There are a variety of other factors that may make organic growth more appealing.

Acquisitions also can present difficulties in absorbing a different corporate culture, which is a problem that does not arise with slow, steady growth.

"They've been doing it all along," said Mr. Pruitt of U.S. reinsurers' approach to international expansion. "Most of the U.S. reinsurers I can think of have been expanding in overseas offices organically."

"There are risks associated with taking on a book of exposures from prior years during a time in which the new owner did not have any control or knowledge of the quality of underwriting. Therefore, even though the quicker route would be acquisitions, the organic route could be much safer," said Moody's Mr. Murray.

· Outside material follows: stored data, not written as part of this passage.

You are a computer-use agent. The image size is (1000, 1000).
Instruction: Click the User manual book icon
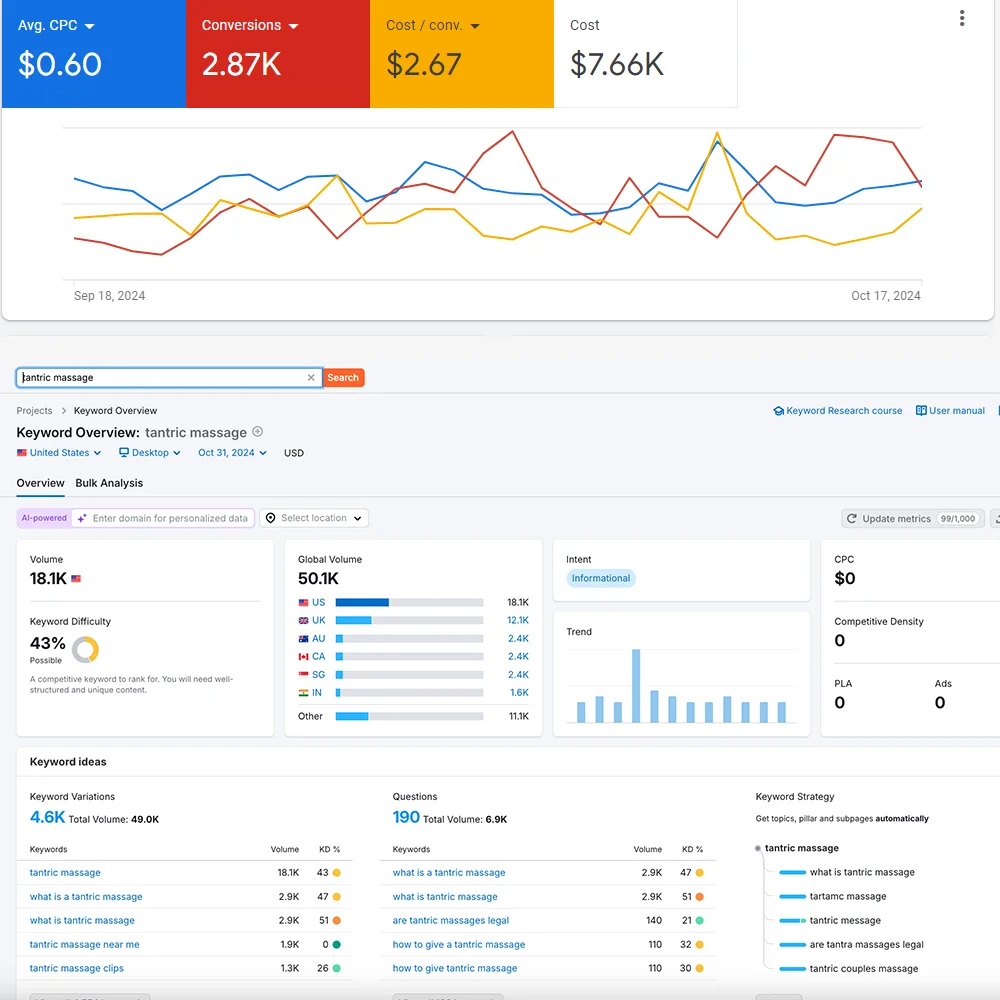(x=921, y=411)
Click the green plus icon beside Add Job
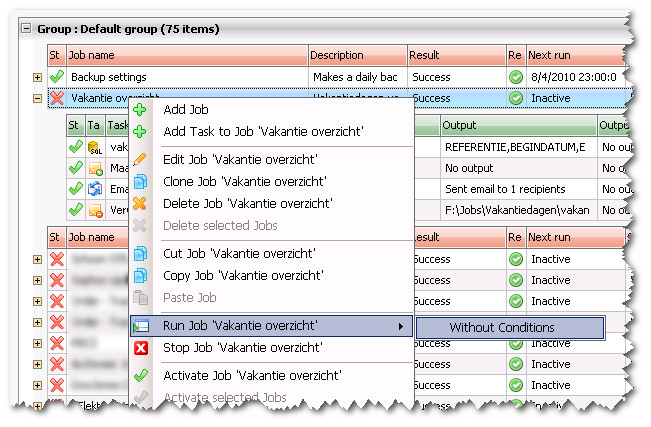 [141, 109]
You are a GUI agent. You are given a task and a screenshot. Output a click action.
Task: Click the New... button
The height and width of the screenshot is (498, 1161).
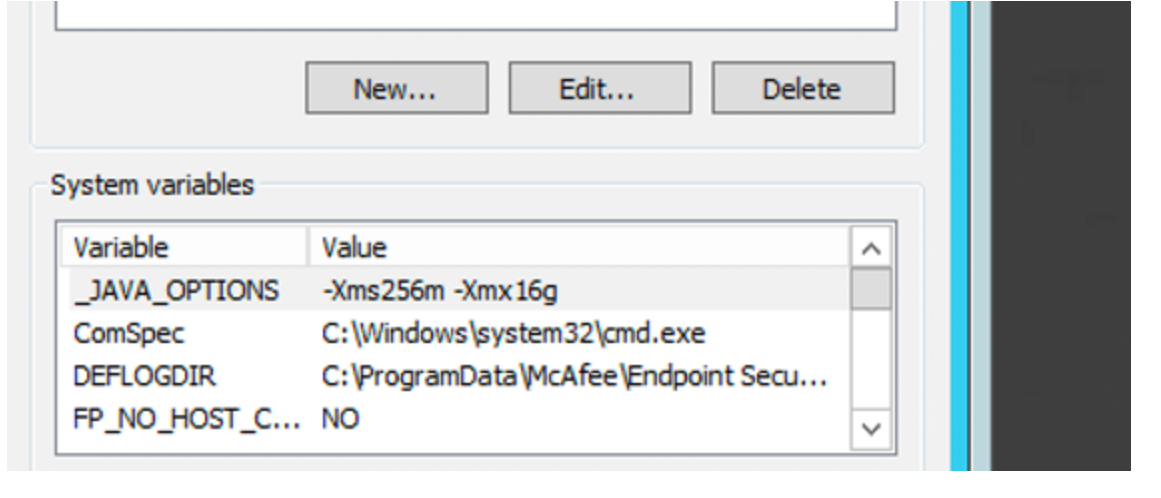pos(396,89)
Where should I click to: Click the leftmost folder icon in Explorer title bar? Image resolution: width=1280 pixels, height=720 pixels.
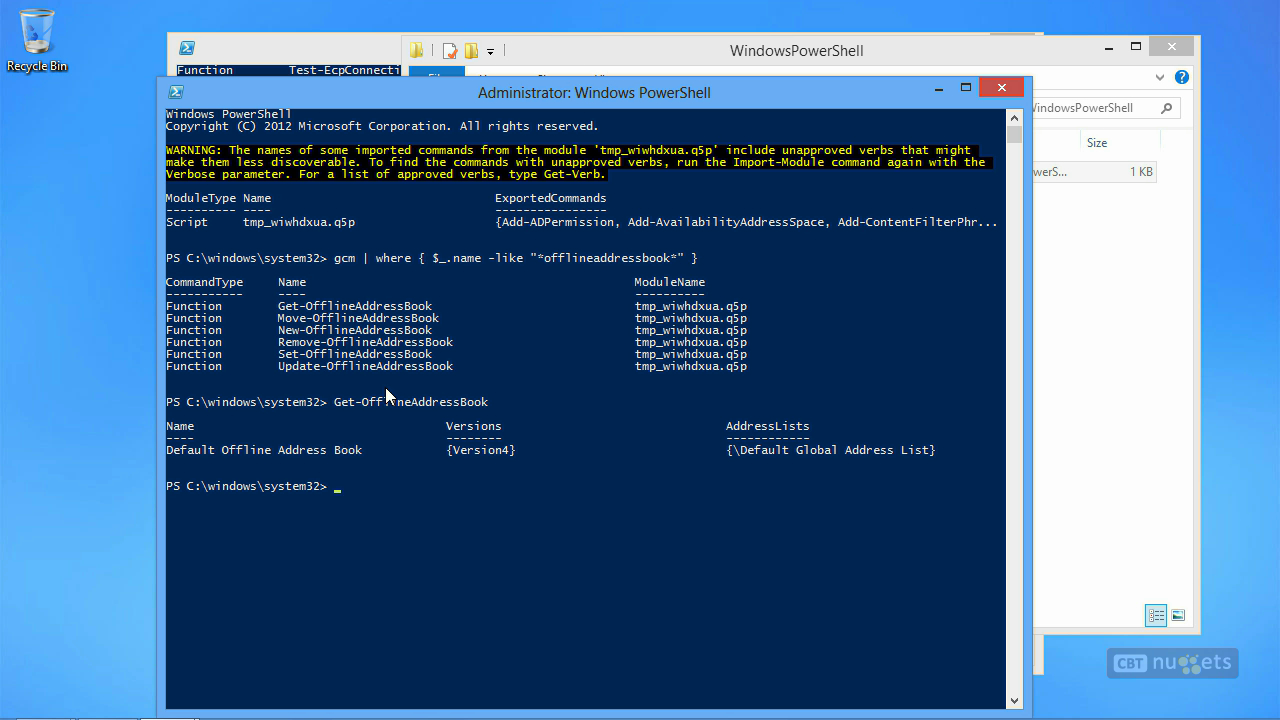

In addition, in emerging markets in particular, "it's probably much easier for companies to do it organically, simply because the insurance and reinsurance are less developed. There aren't as many barriers to entry," Mr. Murray said.

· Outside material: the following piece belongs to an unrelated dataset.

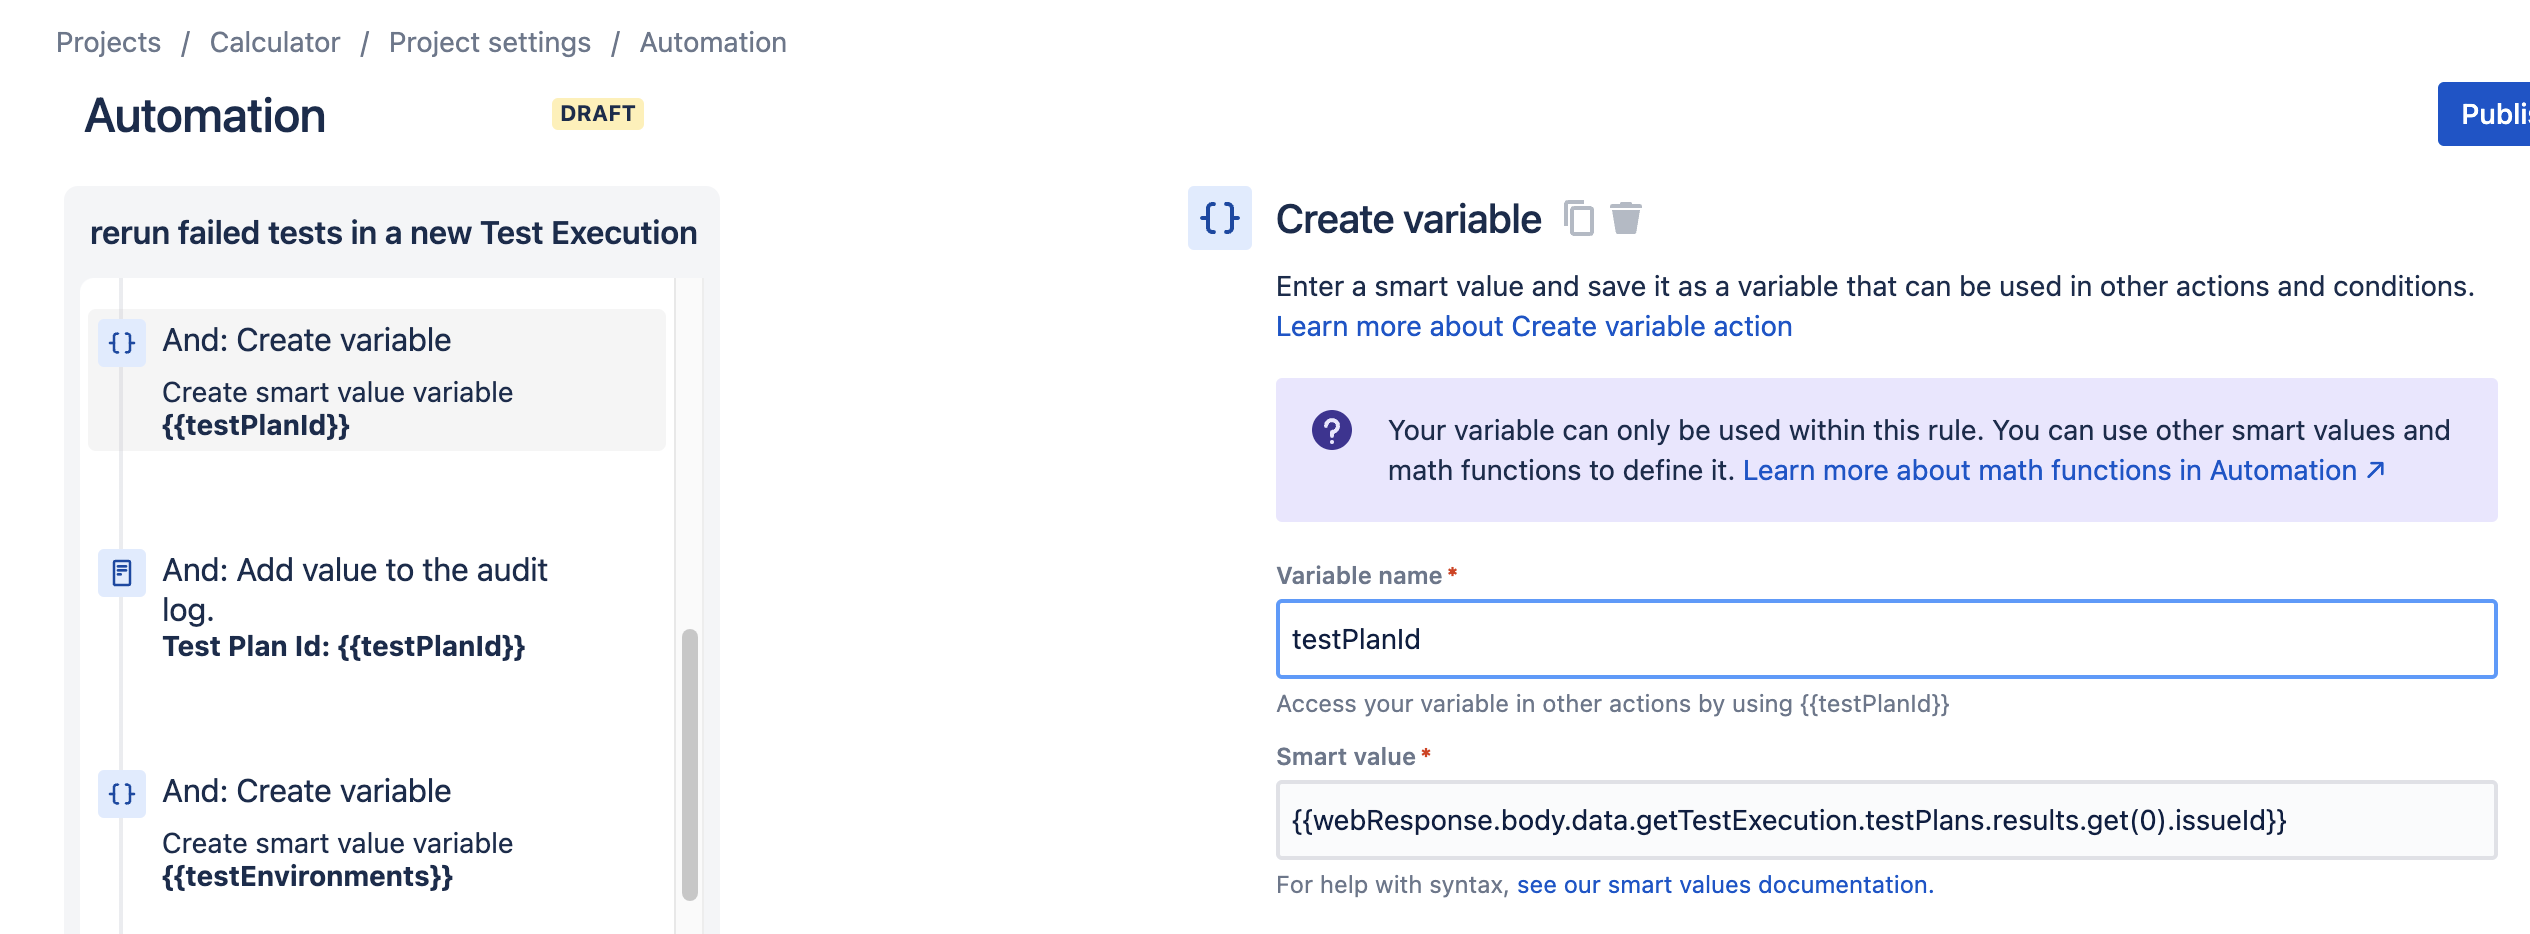Click the rule steps vertical scrollbar
This screenshot has width=2530, height=934.
click(690, 764)

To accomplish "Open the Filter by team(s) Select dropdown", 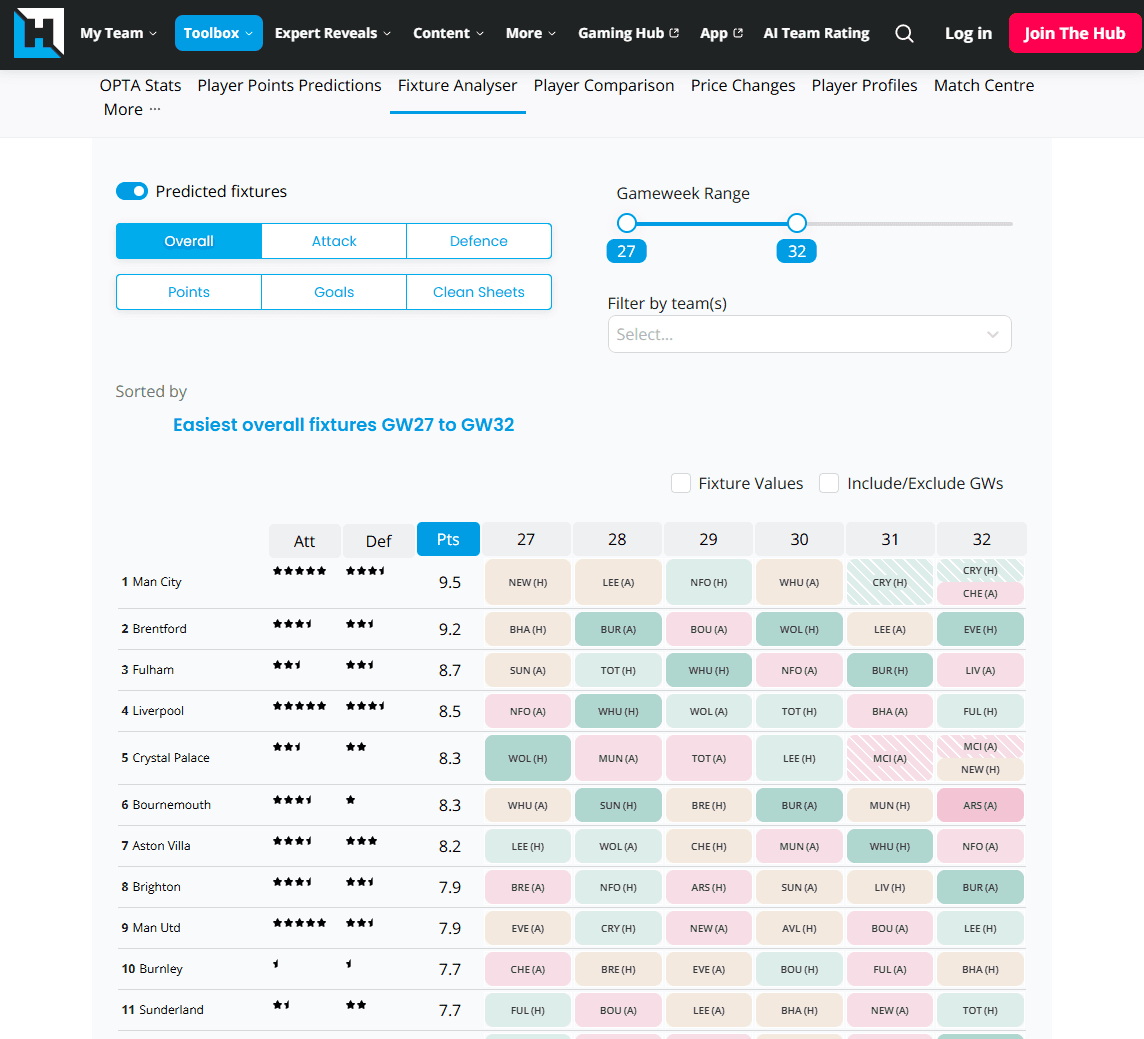I will click(x=809, y=334).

CNA Re opened its first London office in 1976 and has since expanded into locations such as Zurich, Switzerland; Milan, Italy; and Singapore, in addition to a Lloyd's operation, said William J. Adamson, CEO of the Chicago-based CNA Financial Corp. unit.

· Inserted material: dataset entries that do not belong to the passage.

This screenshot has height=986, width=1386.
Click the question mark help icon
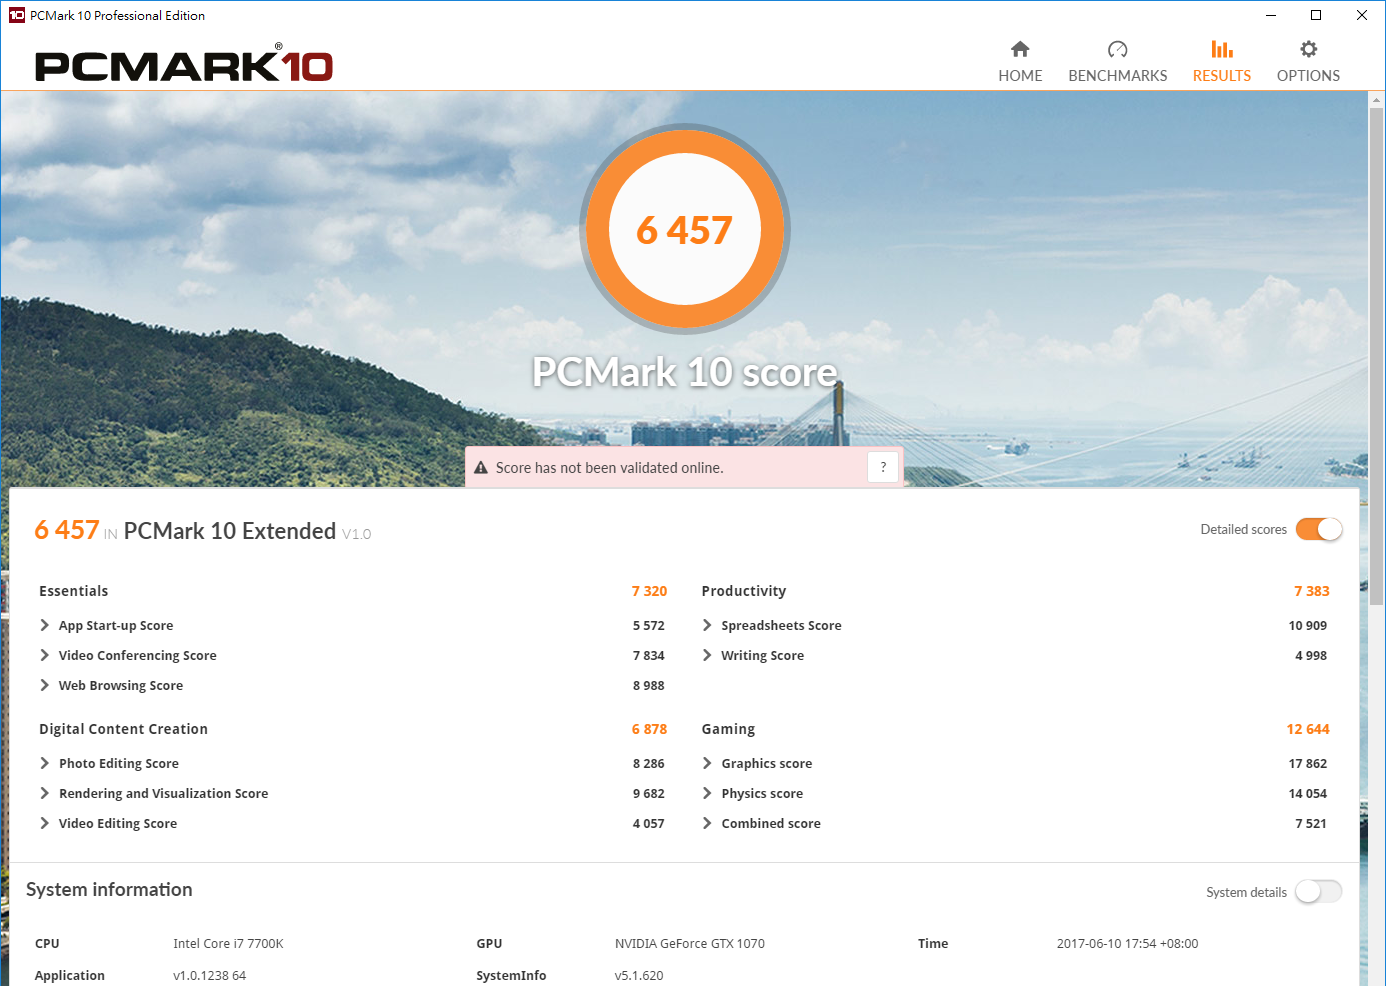coord(883,467)
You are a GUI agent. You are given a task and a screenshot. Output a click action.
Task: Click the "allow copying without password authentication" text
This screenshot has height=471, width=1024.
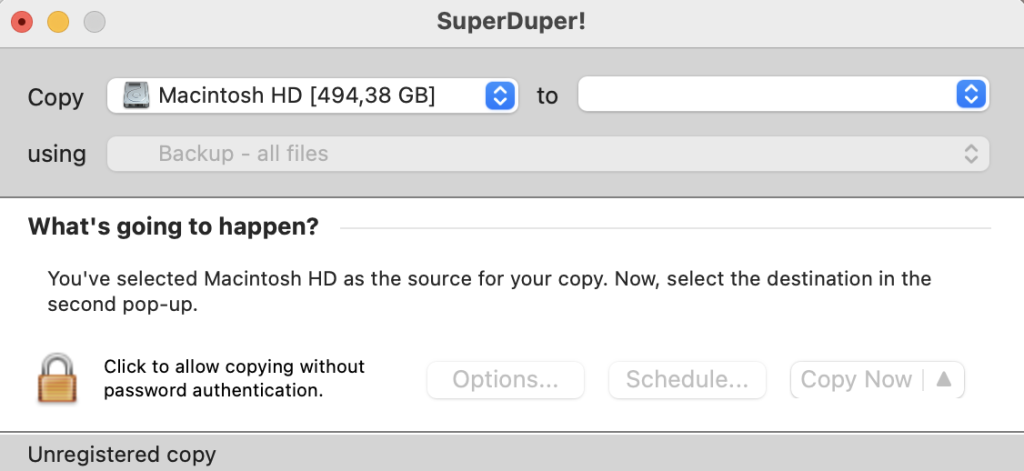click(234, 378)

"While growing organically is obviously a little bit slower, we found that cultural integration has been much simpler, and we've been able to build a very solid organization which we think is profitable as well," he said.

Although CNA Re's international growth has been organic to date, said Mr. Adamson, "that's not to say we wouldn't make an acquisition. We have looked at many, but for various reasons we have not been able to put those to a final deal. So, in lieu of that, we also found opportunities to attract good people," some of whom have been displaced by other organizations.

Other reinsurers emphasize they are not necessarily wedded to any particular strategy.

"It will be a combination of the two," said Peter Aubrey-Smith, senior vp-international operations in New York for St. Paul Re, which has grown its business both organically and through acquisitions. "We will grow organically, but if there are good acquisition opportunities, St. Paul has always been open to looking at those," he said.

With the exception of the acquisition of a Lloyd's of London underwriting agency, all of financial guarantee reinsurer Capital Re Corp.'s international business, which now accounts for one-third of its total, has been organic, said chairman and CEO Michael Satz.

However, "I do not believe there is a clear, or demonstrable advantage between organic growth and growth through acquisition or merger," he said.

"I think the way you do it may be a function of what you think are your principal drivers at the time and opportunity," said Mr. Satz. "I would not agree with a company that says we only grow by acquisition. I think it's usually a mixture of both approaches."

Bonnie Boccitto, chief underwriting officer at Greenwich, Conn.-based Risk Capital Reinsurance Co., said the company plans to use both strategies in the future. "I don't think that one is necessarily better than the other," she said.